What Parents Should Know
Parents need to know that this movie has extreme violence,
sex, and nudity. There's frequent sword fighting, including
many off-screen decapitations, machine-gunning, an impaled
corpse, a burning at the stake, and unrealistic martial arts.
There's not much here for kids.
Families can talk about whether this was a worthy installment
of the
Highlander series
Drawing from the TV series, this installment of the Highlander series follows Connor MacLeod (Christopher Lambert) as he and his partner Duncan (Adrian Paul) are thrown into a violent competition of Immortals. Good battles evil, with the winners taking all.
HIGHLANDER: ENDGAME is one of those what-were-they-thinking? movies. Complete with recurring religious imagery and eye-rolling blather about revenge and redemption, this movie reaches for the sublime but succeeds only in being ridiculous. Based on a fair 1986 movie followed by two contradictory--and abysmal--sequels and a pair of TV series, this latest and supposedly final chapter allies the big-screen hero with his TV counterpart. The problems? The TV shows went off the air several years ago, and anyone unfamiliar with the earlier productions will be bewildered.

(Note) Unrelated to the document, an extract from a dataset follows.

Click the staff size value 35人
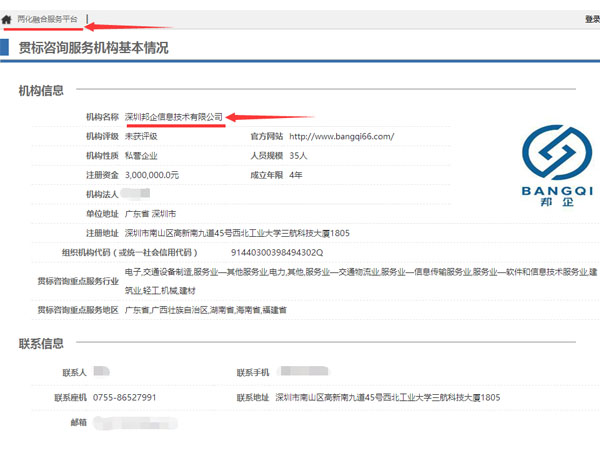Image resolution: width=600 pixels, height=450 pixels. tap(298, 156)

The director thinks slow-motion camera work, flammable industrial settings, and nausea-inducing aerial shots make for a compelling movie. Heroes in leather trench coats and a sarcastic villain with a clipped, cultured British accent pass for main characters. Add to the flaws a numbing repetition of sword fights, rife with irritating clashes of steel, and the movie amounts to another straight-to-Blockbuster dud. Yet the gravity-defying martial arts will no doubt appeal to some young action fans.